Old nuclear plants generally had a somewhat limited ability to significantly vary their output in order to match changing demand (a practice called load following). However, many BWRs, some PWRs (mainly in France), and certain CANDU reactors (primarily those at Bruce Nuclear Generating Station) have various levels of load-following capabilities (sometimes substantial), which allow them to fill more than just baseline generation needs. Several newer reactor designs also offer some form of enhanced load-following capability. For example, the Areva EPR can slew its electrical output power between 990 and 1,650 MW at 82.5 MW per minute.

The number of companies that manufacture certain parts for nuclear reactors is limited, particularly the large forgings used for reactor vessels and steam systems. In 2010, only four companies (Japan Steel Works, China First Heavy Industries, Russia's OMZ Izhora and Korea's Doosan Heavy Industries) manufacture pressure vessels for reactors of 1100 MW_{e} or larger. It was suggested that this poses a bottleneck that could hamper expansion of nuclear power internationally, however, some Western reactor designs require no steel pressure vessel such as CANDU derived reactors which rely on individual pressurized fuel channels. The large forgings for steam generators—although still very heavy—can be produced by a far larger number of suppliers.
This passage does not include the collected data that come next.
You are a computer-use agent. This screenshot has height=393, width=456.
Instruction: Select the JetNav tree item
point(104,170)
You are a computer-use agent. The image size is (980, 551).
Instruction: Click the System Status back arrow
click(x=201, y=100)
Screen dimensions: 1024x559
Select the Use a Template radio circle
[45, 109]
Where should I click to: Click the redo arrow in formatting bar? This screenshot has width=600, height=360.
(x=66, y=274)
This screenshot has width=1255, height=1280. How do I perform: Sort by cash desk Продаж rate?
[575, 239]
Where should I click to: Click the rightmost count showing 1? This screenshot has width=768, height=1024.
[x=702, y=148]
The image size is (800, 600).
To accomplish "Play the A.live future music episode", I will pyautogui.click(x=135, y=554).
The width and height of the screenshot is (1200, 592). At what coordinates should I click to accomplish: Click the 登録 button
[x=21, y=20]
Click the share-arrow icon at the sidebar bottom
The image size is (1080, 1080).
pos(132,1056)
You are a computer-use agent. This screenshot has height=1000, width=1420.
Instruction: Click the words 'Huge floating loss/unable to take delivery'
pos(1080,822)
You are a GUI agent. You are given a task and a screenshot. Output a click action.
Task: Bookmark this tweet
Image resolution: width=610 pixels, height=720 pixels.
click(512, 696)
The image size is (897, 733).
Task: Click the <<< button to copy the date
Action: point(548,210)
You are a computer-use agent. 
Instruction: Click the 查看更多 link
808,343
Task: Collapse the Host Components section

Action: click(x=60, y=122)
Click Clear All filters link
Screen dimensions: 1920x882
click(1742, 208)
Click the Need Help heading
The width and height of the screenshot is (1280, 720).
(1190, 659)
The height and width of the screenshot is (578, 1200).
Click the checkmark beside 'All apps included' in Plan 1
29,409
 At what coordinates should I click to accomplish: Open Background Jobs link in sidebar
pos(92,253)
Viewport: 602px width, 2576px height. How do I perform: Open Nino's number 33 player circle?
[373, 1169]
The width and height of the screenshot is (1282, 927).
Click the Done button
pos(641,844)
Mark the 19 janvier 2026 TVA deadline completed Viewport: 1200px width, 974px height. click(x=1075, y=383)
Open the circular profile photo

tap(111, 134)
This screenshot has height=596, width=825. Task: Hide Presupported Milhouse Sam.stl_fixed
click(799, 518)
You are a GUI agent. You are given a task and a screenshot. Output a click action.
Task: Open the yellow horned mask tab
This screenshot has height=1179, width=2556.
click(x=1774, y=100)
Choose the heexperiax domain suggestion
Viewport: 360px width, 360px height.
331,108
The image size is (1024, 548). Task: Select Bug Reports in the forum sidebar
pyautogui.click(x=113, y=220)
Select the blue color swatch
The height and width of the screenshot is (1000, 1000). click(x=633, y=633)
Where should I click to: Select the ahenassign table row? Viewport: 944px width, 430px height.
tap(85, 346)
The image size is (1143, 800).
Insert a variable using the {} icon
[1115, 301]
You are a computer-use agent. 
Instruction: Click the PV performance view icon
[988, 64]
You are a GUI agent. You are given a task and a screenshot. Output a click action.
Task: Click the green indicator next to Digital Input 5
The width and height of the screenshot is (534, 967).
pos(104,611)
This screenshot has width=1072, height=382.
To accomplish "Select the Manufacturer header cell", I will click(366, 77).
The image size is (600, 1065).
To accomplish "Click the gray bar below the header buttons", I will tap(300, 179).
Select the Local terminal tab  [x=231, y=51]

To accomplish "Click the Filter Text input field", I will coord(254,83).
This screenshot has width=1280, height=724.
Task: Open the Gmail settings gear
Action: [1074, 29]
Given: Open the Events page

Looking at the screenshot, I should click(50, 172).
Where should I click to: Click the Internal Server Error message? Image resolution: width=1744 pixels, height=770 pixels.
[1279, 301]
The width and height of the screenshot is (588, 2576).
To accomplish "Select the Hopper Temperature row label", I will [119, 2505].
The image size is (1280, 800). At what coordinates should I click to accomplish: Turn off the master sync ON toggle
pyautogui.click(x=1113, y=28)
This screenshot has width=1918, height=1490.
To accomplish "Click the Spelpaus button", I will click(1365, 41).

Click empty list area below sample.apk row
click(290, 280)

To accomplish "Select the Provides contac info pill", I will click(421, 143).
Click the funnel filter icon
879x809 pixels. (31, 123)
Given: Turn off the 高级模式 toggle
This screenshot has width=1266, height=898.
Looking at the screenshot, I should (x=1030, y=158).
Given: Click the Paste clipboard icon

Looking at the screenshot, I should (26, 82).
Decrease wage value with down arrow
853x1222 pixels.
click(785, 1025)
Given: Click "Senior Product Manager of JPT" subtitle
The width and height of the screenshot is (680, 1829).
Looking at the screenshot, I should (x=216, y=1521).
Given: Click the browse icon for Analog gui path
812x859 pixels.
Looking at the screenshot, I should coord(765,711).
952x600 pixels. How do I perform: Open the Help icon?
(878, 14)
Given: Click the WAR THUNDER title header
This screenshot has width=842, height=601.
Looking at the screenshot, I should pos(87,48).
For a country with both a nuclear power industry and a nuclear arms industry, synergies between the two can favor a nuclear power plant with an otherwise uncertain economy. For example, in the United Kingdom researchers have informed MPs that the government was using the Hinkley Point C project to cross-subsidise the UK military's nuclear-related activity by maintaining nuclear skills. In support of that, researchers from the University of Sussex Andy Stirling and Phil Johnstone stated that the costs of the Trident nuclear submarine programme would be prohibitive without "an effective subsidy from electricity consumers to military nuclear infrastructure".

The hope for Economies of scale was one of the reasons of the development of "standard reactor designs" like the German "Konvoi" (only three such plants were ever actually built and they differ substantially from one another due to German federalism) or its successor, the French–German EPR (nuclear power plant).

== Nuclear renaissance ==

The nuclear power industry in Western nations has had a history of construction delays, cost overruns, plant cancellations, and nuclear safety issues despite significant government subsidies and support.

Following the Fukushima nuclear disaster in 2011, costs are likely to go up for currently operating and new nuclear power plants, due to increased requirements for on-site spent fuel management and elevated design basis threats. After Fukushima, the International Energy Agency halved its estimate of additional nuclear generating capacity built by 2035.

As of 2020, some companies and organizations have sought to develop proposals and projects aimed at reducing the traditional costs of nuclear power plant construction, often using small modular reactor designs rather than conventional reactors. For example, TerraPower, a company based in Bellevue, Washington and co-founded by Bill Gates, aims to build a sodium fast reactor for $1 billion with a proposed site in Kemmerer, Wyoming. Reactor construction began in April 2026. Furthermore, in January 2026, Meta announced an agreement to fund two sodium reactors to be built by 2032, and for TerraPower to give Meta the rights to electricity produced by up to six more reactors planned to enter operation by 2035.

Oklo Inc., a Silicon Valley–based startup, is building a micro modular reactor that runs off of radioactive waste produced by conventional nuclear power plants. at the Idaho National Laboratory. Like OPEN100, Oklo aims to reduce costs partially by standardizing the construction of its plants. Other entities developing similar plans include: X-energy, NuScale Power, General Atomics, and others.